511 services offer information ranging from today’s weather to “how soon will the L7 bus be here”. Today millions of travelers rely on 511 every month, to retrieve traffic updates, transit information and alternative solutions to their transportation needs. 511 is an integral part of what is a larger effort to create “Smart Cities” throughout the world. Currently, IBI Group is instrumental in building “Smart Cities” in 11 countries. IBI is considered the industry leader in designing, organizing and producing 511 systems throughout the United States, most notably in the Greater Los Angeles area, (LA, Orange, and Ventura counties), as well as a 511 systems for the states of Florida, New York, Massachusetts, and Alaska.

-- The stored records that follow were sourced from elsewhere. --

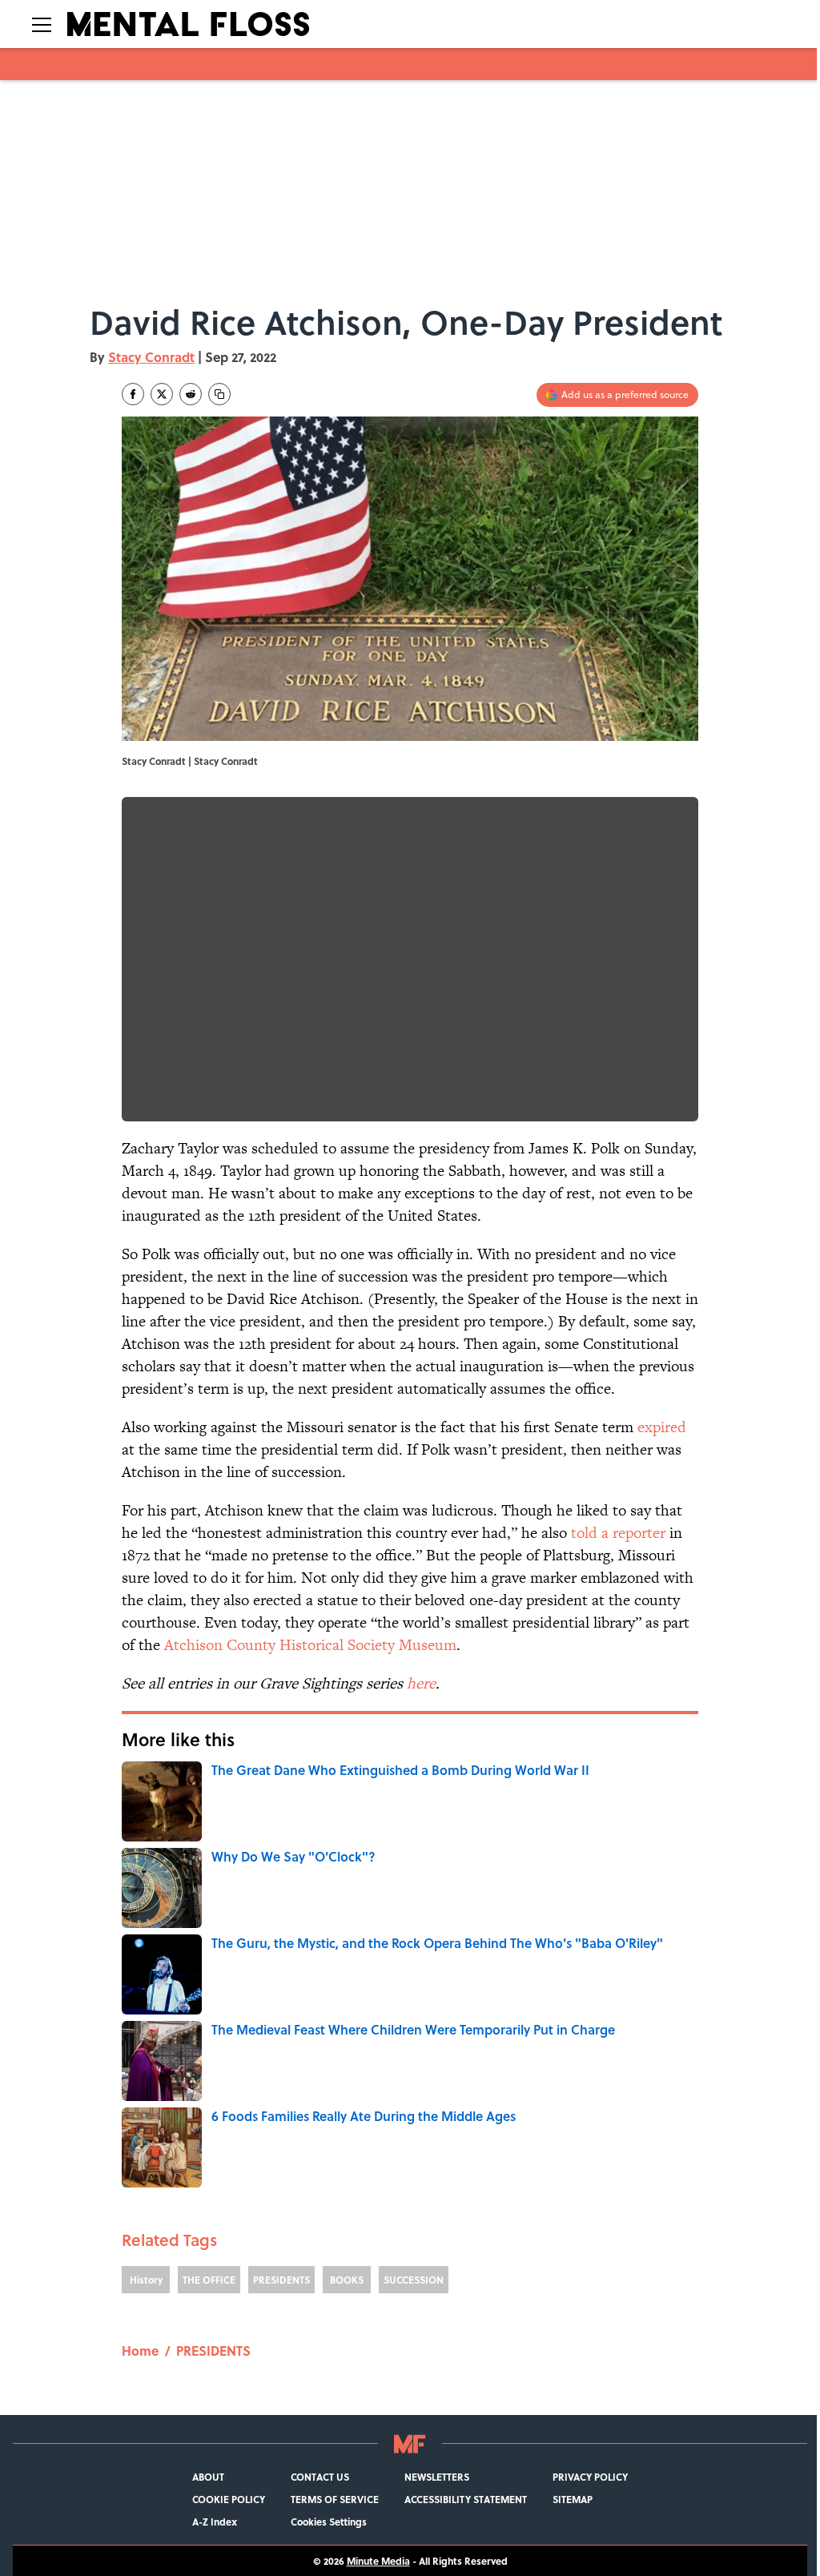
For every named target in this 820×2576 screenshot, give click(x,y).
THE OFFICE (209, 2279)
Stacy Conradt (151, 357)
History (146, 2279)
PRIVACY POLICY (590, 2476)
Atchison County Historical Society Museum (310, 1645)
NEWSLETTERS (436, 2476)
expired (661, 1427)
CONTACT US (320, 2476)
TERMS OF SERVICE (335, 2499)
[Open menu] (41, 24)
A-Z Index (214, 2521)
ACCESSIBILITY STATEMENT (465, 2499)
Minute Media (378, 2561)
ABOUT (208, 2476)
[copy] (219, 394)
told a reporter (618, 1533)
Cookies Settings (329, 2521)
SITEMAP (573, 2499)
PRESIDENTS (281, 2279)
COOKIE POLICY (228, 2499)
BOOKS (347, 2279)
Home (140, 2350)
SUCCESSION (414, 2279)
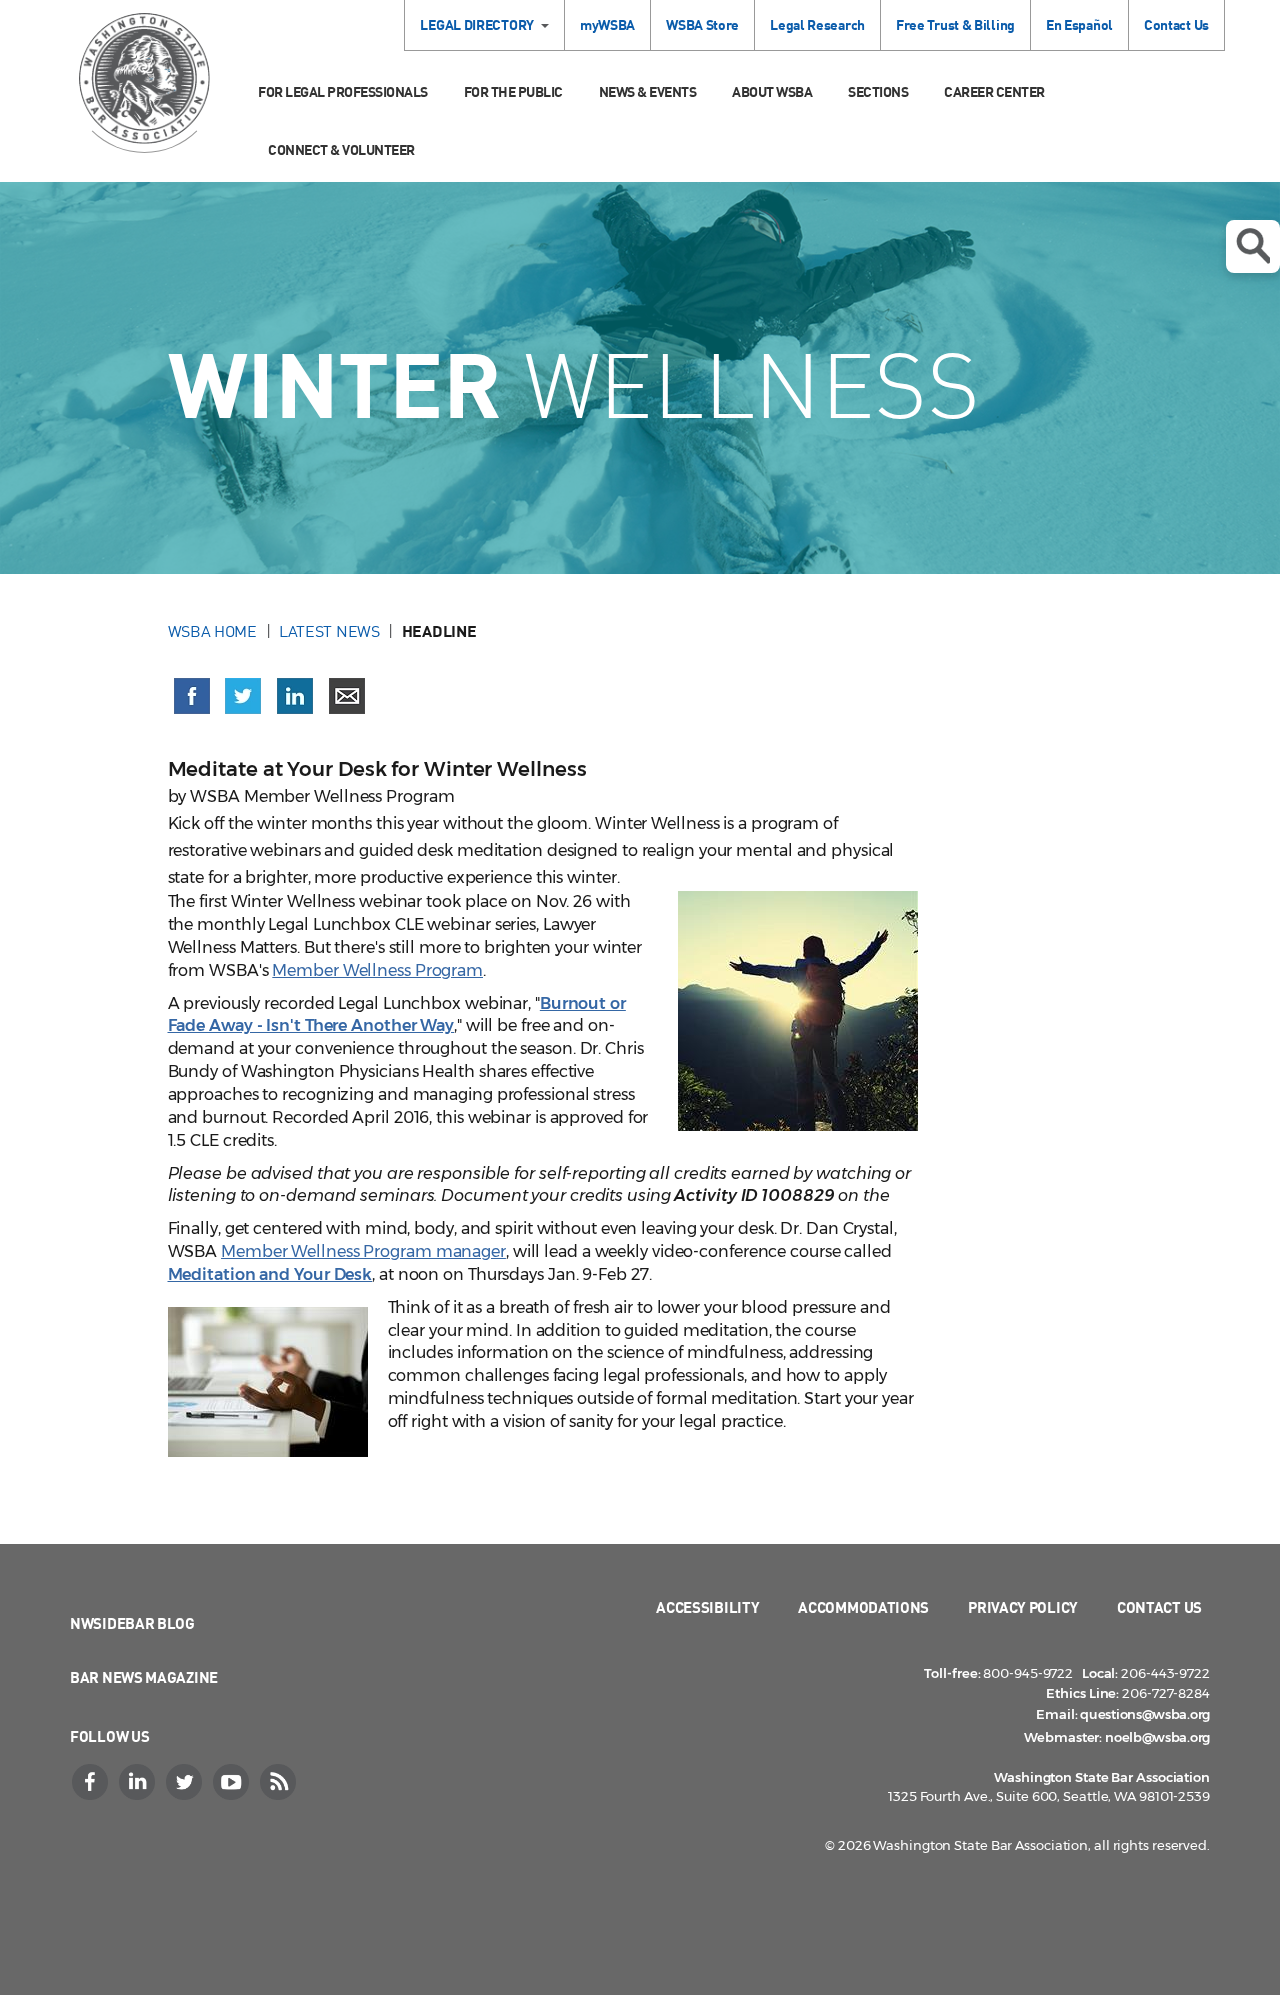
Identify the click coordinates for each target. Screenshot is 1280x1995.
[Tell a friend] (347, 696)
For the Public (513, 91)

The beauty of IBI Group’s 511 interactive voice response system is the ability to tailor each system for a particular region’s needs. Customization allows for a client to offer a handful of options in a rural area while a more advanced, multi-layer system is imperative for metropolitan areas. It is to be expected that users of this system will not be calling from quiet locations but rather noisy environments such as train stations, bus stops or at the side of the road. Therefore, the speech recognition technology utilized must include the first-rate algorithm to filter out the noise and 21st-century technology to interpret utterances into recognizable text. IBI Group has repeatedly chosen GoVivace.
Utilizing proprietary neural networks and deep learning techniques, GoVivace has been able to interpret the nosiest utterances, guiding the Voice User Interface (VUI) to find the appropriate response, thereby completing a caller’s request expeditiously and accurately. The GoVivace speech engine can handle a large vocabulary, or a constrained topic specific language model, which provides for a higher rate of accuracy when the application permits. Larry Baldwin, Manager of Voice Services at IBI Group, states “I chose, and will continue to choose, GoVivace for three main reasons: accuracy, service, and price. I’ve found that the GoVivace team has produced a very high-quality product and their team is very supportive.
The path from choosing a speech technology vendor to deploying a 511 solution was a long journey. Data sources that form the catalogue and menu of the system came from disparate sources. All that data needed to be normalized to an easily readable format. As is the nature of large cities, the names of the streets are not regular English words and the vocabulary sizes can be large. The resulting grammars were gigantic, and efficient optimization was needed to make everything work smoothly. IBI and GoVivace worked together to sort through all those issues.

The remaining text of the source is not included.